Browser: Firefox. Not much to say here. I only needed two Firefox extensions from the get-go: Zotero Connector to save papers, uBlock Origin to get rid of ads. I could probably even have done without the latter, given Firefox's new built-in privacy features.
Shell: The zsh configuration included in the template is a decent start.
I added atuin
through home-manager
, for featureful Ctrl+R shell history search.
Terminal Emulator: Currently using alacritty. Also considering WezTerm.
Closing Words
This is how far I got on the first day.
This setup isn't perfect, but it's usable; I can perform most of my workflow without pulling my hair out.

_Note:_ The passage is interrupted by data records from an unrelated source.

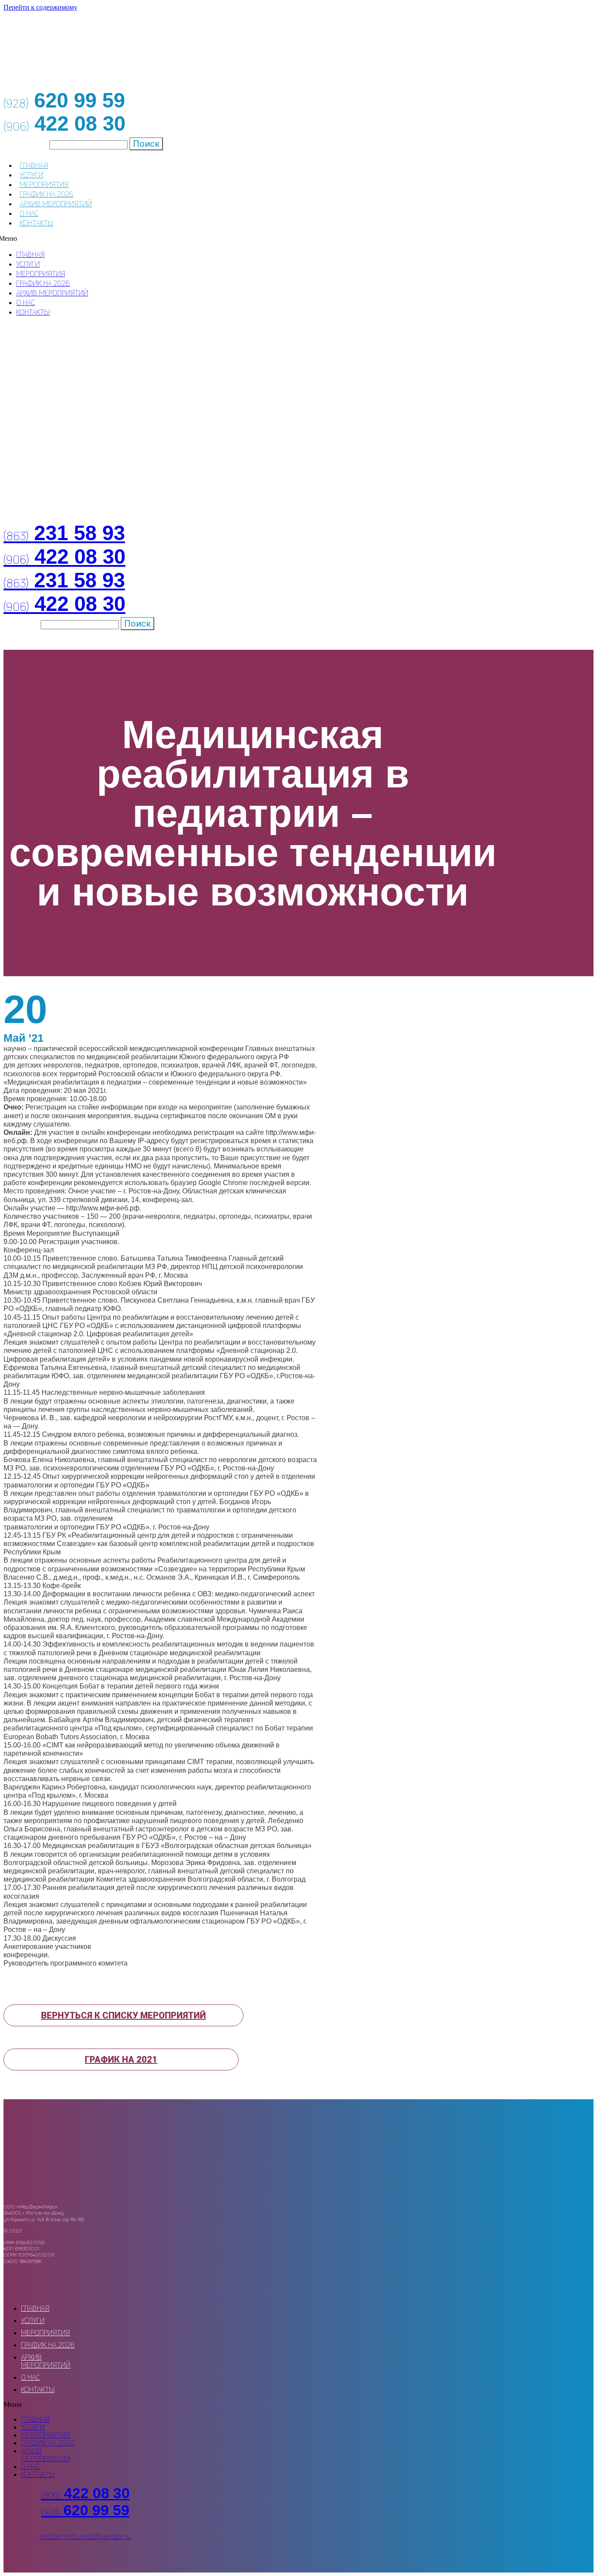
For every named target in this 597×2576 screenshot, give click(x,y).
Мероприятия (44, 184)
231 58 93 (64, 533)
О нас (29, 213)
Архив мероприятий (56, 203)
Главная (34, 165)
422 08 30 (64, 556)
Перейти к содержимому (40, 7)
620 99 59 (85, 2510)
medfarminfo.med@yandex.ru (85, 2536)
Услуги (31, 175)
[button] (123, 2015)
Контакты (36, 223)
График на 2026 (46, 194)
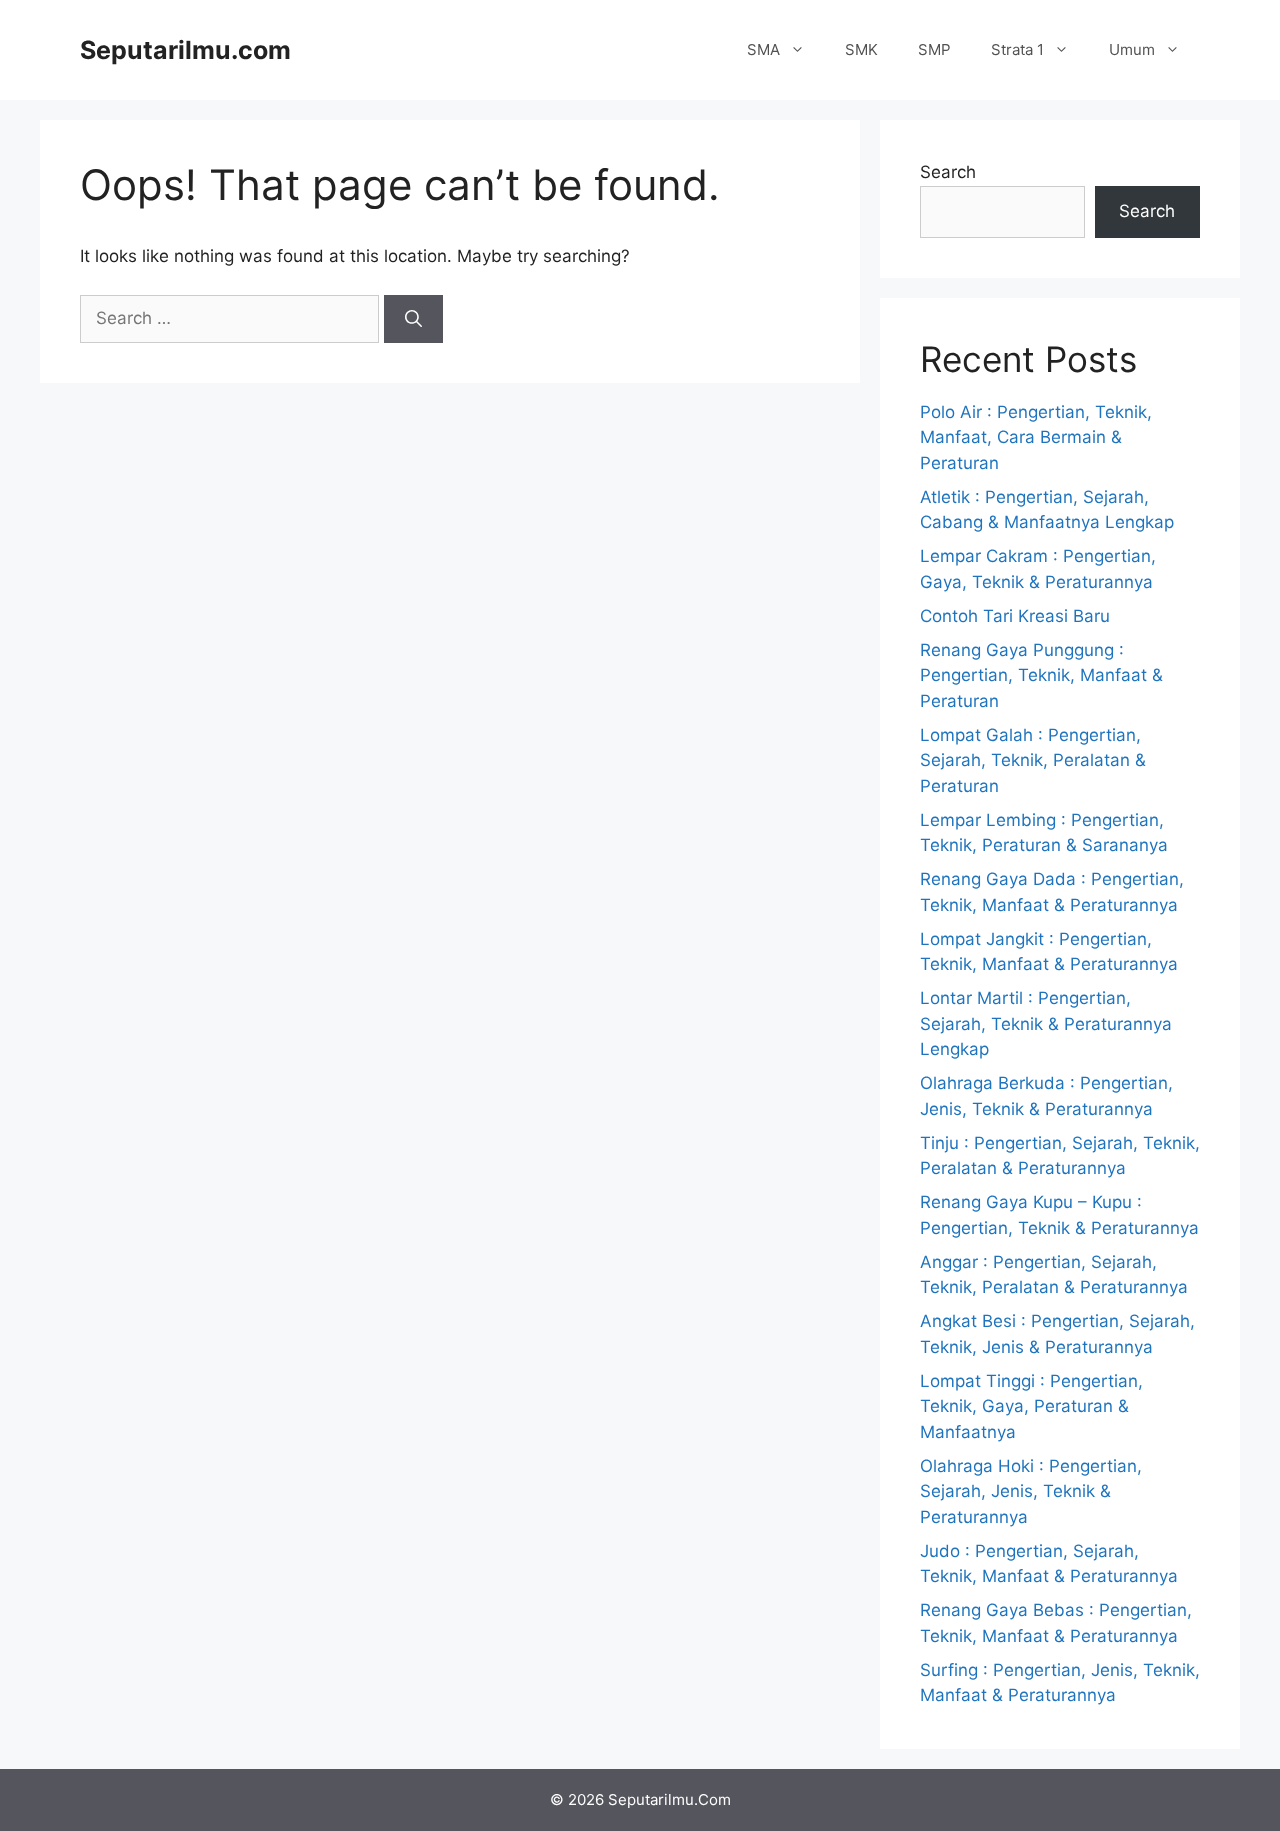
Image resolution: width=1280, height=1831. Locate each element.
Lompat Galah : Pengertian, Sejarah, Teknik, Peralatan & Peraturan (1033, 760)
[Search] (413, 319)
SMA (763, 49)
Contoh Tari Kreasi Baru (1015, 616)
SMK (861, 49)
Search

I'll be honing the system gradually.
This includes slimming down and modernizing my nixos-config
, understanding Nix beyond the surface level, mastering AeroSpace and Raycast, and fixing various little annoyances as they pop up.
I'm surprised by how much I like this machine already. It is great to look at, hold, and type on. The trackpad is top-notch. Using it generally feels snappy. The built-in software gives the general impression of having been designed, not cobbled together. It remains to be seen how these initial impressions will hold up over time, and it is certainly a shame that one has to resort to third-party tools for something as fundamental as package management. But I suppose I can live with it in exchange for a machine that doesn't kernel panic when I open the lid at the wrong angle.